(Task prompt): Reproduce each of the entries below verbatim, line for line.

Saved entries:

------------------------

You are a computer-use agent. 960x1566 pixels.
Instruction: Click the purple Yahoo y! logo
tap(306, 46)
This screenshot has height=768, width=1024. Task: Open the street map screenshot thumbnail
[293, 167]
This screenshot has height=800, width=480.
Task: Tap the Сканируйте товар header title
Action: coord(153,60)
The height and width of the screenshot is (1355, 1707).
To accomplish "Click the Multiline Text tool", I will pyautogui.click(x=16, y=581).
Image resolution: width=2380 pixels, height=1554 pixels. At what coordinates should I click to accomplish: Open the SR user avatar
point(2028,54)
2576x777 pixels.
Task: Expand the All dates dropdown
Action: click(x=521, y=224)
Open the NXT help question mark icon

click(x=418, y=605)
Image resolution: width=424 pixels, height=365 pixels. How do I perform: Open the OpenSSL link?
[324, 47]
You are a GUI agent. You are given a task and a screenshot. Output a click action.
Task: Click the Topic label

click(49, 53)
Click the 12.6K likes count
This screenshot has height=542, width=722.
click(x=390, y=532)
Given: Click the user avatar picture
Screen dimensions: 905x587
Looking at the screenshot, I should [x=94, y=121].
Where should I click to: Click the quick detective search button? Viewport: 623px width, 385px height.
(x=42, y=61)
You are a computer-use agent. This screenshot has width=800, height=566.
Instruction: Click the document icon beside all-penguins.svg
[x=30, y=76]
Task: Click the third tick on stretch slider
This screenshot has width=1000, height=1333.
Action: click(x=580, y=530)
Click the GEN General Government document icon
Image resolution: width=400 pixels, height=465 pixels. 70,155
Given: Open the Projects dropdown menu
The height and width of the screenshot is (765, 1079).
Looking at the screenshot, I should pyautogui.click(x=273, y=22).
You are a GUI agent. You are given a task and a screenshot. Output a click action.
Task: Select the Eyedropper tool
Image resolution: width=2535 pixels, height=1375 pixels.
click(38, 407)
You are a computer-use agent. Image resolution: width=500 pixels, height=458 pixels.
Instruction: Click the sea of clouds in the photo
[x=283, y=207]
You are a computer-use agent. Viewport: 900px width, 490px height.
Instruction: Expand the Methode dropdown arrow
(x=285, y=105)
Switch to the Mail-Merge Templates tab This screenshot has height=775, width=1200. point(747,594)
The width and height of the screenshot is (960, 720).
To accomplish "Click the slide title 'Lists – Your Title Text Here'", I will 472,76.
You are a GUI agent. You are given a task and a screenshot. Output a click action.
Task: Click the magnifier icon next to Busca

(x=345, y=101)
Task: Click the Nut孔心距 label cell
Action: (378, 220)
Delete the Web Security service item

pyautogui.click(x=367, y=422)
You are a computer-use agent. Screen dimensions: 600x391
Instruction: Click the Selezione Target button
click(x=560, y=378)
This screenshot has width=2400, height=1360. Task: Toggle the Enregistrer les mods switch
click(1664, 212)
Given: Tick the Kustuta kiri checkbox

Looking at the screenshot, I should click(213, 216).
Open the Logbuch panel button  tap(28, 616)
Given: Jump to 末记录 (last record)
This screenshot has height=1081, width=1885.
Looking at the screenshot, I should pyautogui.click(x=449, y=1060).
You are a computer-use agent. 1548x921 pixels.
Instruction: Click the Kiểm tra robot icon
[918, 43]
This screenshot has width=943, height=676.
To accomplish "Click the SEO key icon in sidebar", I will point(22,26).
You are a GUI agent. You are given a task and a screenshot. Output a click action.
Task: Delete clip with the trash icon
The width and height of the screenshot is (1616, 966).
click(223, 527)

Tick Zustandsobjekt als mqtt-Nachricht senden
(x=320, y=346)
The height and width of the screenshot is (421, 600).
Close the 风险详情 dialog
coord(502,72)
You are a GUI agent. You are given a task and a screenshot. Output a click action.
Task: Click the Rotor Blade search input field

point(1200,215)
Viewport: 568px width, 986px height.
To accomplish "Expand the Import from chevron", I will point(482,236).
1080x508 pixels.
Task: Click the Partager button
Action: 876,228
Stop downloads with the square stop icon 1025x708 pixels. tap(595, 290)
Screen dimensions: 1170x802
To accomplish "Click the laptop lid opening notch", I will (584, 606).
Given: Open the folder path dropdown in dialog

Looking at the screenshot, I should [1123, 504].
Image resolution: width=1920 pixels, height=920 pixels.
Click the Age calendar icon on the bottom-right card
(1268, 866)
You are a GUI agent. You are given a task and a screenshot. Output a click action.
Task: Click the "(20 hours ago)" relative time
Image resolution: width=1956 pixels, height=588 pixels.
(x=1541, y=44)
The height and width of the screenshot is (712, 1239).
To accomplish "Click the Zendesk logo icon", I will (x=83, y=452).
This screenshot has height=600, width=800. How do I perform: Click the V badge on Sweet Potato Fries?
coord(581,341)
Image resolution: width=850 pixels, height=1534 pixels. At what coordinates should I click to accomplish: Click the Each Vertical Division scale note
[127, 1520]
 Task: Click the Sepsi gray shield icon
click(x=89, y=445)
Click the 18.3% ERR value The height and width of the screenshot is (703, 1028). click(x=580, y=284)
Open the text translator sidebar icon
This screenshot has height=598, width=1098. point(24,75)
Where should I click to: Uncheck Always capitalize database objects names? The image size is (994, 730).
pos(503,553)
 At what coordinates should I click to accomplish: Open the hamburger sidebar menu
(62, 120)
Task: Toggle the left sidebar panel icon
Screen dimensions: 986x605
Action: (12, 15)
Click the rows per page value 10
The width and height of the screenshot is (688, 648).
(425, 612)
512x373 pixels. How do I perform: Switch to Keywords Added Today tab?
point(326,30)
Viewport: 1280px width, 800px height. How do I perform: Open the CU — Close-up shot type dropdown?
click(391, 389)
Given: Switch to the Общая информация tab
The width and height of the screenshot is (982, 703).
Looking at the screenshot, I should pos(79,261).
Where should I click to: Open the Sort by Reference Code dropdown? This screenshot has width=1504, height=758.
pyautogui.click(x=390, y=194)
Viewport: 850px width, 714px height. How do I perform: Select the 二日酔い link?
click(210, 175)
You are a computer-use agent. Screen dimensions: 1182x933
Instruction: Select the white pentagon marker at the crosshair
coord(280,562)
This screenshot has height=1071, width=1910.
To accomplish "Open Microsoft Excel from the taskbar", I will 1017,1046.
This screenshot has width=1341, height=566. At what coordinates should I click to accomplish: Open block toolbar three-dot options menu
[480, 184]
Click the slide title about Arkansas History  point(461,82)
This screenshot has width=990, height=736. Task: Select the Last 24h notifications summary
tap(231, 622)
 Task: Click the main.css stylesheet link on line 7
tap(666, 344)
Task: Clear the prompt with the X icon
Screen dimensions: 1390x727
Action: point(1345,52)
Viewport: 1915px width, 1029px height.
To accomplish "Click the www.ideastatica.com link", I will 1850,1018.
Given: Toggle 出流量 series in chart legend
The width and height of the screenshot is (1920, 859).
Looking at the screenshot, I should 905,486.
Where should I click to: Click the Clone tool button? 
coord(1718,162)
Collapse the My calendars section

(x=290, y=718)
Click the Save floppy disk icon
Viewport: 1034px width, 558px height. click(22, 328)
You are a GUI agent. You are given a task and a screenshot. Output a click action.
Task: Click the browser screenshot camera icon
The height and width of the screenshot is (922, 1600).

------------------------

(Written response):
You are a computer-use agent. 960x1566 pixels.
Instruction: Click the purple Yahoo y! logo
tap(306, 46)
This screenshot has height=768, width=1024. Task: Open the street map screenshot thumbnail
[293, 167]
This screenshot has height=800, width=480.
Task: Tap the Сканируйте товар header title
Action: coord(153,60)
The height and width of the screenshot is (1355, 1707).
To accomplish "Click the Multiline Text tool", I will pyautogui.click(x=16, y=581).
Image resolution: width=2380 pixels, height=1554 pixels. At what coordinates should I click to accomplish: Open the SR user avatar
point(2028,54)
2576x777 pixels.
Task: Expand the All dates dropdown
Action: click(x=521, y=224)
Open the NXT help question mark icon

click(x=418, y=605)
Image resolution: width=424 pixels, height=365 pixels. How do I perform: Open the OpenSSL link?
[324, 47]
You are a GUI agent. You are given a task and a screenshot. Output a click action.
Task: Click the Topic label

click(49, 53)
Click the 12.6K likes count
This screenshot has height=542, width=722.
click(x=390, y=532)
Given: Click the user avatar picture
Screen dimensions: 905x587
Looking at the screenshot, I should [x=94, y=121].
Where should I click to: Click the quick detective search button? Viewport: 623px width, 385px height.
(x=42, y=61)
You are a computer-use agent. This screenshot has width=800, height=566.
Instruction: Click the document icon beside all-penguins.svg
[x=30, y=76]
Task: Click the third tick on stretch slider
This screenshot has width=1000, height=1333.
Action: click(x=580, y=530)
Click the GEN General Government document icon
Image resolution: width=400 pixels, height=465 pixels. 70,155
Given: Open the Projects dropdown menu
The height and width of the screenshot is (765, 1079).
Looking at the screenshot, I should pyautogui.click(x=273, y=22).
You are a GUI agent. You are given a task and a screenshot. Output a click action.
Task: Select the Eyedropper tool
Image resolution: width=2535 pixels, height=1375 pixels.
click(38, 407)
You are a computer-use agent. Image resolution: width=500 pixels, height=458 pixels.
Instruction: Click the sea of clouds in the photo
[x=283, y=207]
You are a computer-use agent. Viewport: 900px width, 490px height.
Instruction: Expand the Methode dropdown arrow
(x=285, y=105)
Switch to the Mail-Merge Templates tab This screenshot has height=775, width=1200. point(747,594)
The width and height of the screenshot is (960, 720).
To accomplish "Click the slide title 'Lists – Your Title Text Here'", I will 472,76.
You are a GUI agent. You are given a task and a screenshot. Output a click action.
Task: Click the magnifier icon next to Busca

(x=345, y=101)
Task: Click the Nut孔心距 label cell
Action: (378, 220)
Delete the Web Security service item

pyautogui.click(x=367, y=422)
You are a computer-use agent. Screen dimensions: 600x391
Instruction: Click the Selezione Target button
click(x=560, y=378)
This screenshot has width=2400, height=1360. Task: Toggle the Enregistrer les mods switch
click(1664, 212)
Given: Tick the Kustuta kiri checkbox

Looking at the screenshot, I should click(213, 216).
Open the Logbuch panel button  tap(28, 616)
Given: Jump to 末记录 (last record)
This screenshot has height=1081, width=1885.
Looking at the screenshot, I should pyautogui.click(x=449, y=1060).
You are a computer-use agent. 1548x921 pixels.
Instruction: Click the Kiểm tra robot icon
[918, 43]
This screenshot has width=943, height=676.
To accomplish "Click the SEO key icon in sidebar", I will point(22,26).
You are a GUI agent. You are given a task and a screenshot. Output a click action.
Task: Delete clip with the trash icon
The width and height of the screenshot is (1616, 966).
click(223, 527)

Tick Zustandsobjekt als mqtt-Nachricht senden
(x=320, y=346)
The height and width of the screenshot is (421, 600).
Close the 风险详情 dialog
coord(502,72)
You are a GUI agent. You are given a task and a screenshot. Output a click action.
Task: Click the Rotor Blade search input field

point(1200,215)
Viewport: 568px width, 986px height.
To accomplish "Expand the Import from chevron", I will point(482,236).
1080x508 pixels.
Task: Click the Partager button
Action: 876,228
Stop downloads with the square stop icon 1025x708 pixels. tap(595, 290)
Screen dimensions: 1170x802
To accomplish "Click the laptop lid opening notch", I will (584, 606).
Given: Open the folder path dropdown in dialog

Looking at the screenshot, I should [1123, 504].
Image resolution: width=1920 pixels, height=920 pixels.
Click the Age calendar icon on the bottom-right card
(1268, 866)
You are a GUI agent. You are given a task and a screenshot. Output a click action.
Task: Click the "(20 hours ago)" relative time
Image resolution: width=1956 pixels, height=588 pixels.
(x=1541, y=44)
The height and width of the screenshot is (712, 1239).
To accomplish "Click the Zendesk logo icon", I will (x=83, y=452).
This screenshot has height=600, width=800. How do I perform: Click the V badge on Sweet Potato Fries?
coord(581,341)
Image resolution: width=850 pixels, height=1534 pixels. At what coordinates should I click to accomplish: Click the Each Vertical Division scale note
[127, 1520]
 Task: Click the Sepsi gray shield icon
click(x=89, y=445)
Click the 18.3% ERR value The height and width of the screenshot is (703, 1028). click(x=580, y=284)
Open the text translator sidebar icon
This screenshot has height=598, width=1098. point(24,75)
Where should I click to: Uncheck Always capitalize database objects names? The image size is (994, 730).
pos(503,553)
 At what coordinates should I click to accomplish: Open the hamburger sidebar menu
(62, 120)
Task: Toggle the left sidebar panel icon
Screen dimensions: 986x605
Action: (12, 15)
Click the rows per page value 10
The width and height of the screenshot is (688, 648).
(425, 612)
512x373 pixels. How do I perform: Switch to Keywords Added Today tab?
point(326,30)
Viewport: 1280px width, 800px height. How do I perform: Open the CU — Close-up shot type dropdown?
click(391, 389)
Given: Switch to the Общая информация tab
The width and height of the screenshot is (982, 703).
Looking at the screenshot, I should pos(79,261).
Where should I click to: Open the Sort by Reference Code dropdown? This screenshot has width=1504, height=758.
pyautogui.click(x=390, y=194)
Viewport: 850px width, 714px height. How do I perform: Select the 二日酔い link?
click(210, 175)
You are a computer-use agent. Screen dimensions: 1182x933
Instruction: Select the white pentagon marker at the crosshair
coord(280,562)
This screenshot has height=1071, width=1910.
To accomplish "Open Microsoft Excel from the taskbar", I will 1017,1046.
This screenshot has width=1341, height=566. At what coordinates should I click to accomplish: Open block toolbar three-dot options menu
[480, 184]
Click the slide title about Arkansas History  point(461,82)
This screenshot has width=990, height=736. Task: Select the Last 24h notifications summary
tap(231, 622)
 Task: Click the main.css stylesheet link on line 7
tap(666, 344)
Task: Clear the prompt with the X icon
Screen dimensions: 1390x727
Action: point(1345,52)
Viewport: 1915px width, 1029px height.
To accomplish "Click the www.ideastatica.com link", I will 1850,1018.
Given: Toggle 出流量 series in chart legend
The width and height of the screenshot is (1920, 859).
Looking at the screenshot, I should 905,486.
Where should I click to: Click the Clone tool button? 
coord(1718,162)
Collapse the My calendars section

(x=290, y=718)
Click the Save floppy disk icon
Viewport: 1034px width, 558px height. click(22, 328)
You are a GUI agent. You are given a task and a screenshot. Output a click action.
Task: Click the browser screenshot camera icon
The height and width of the screenshot is (922, 1600).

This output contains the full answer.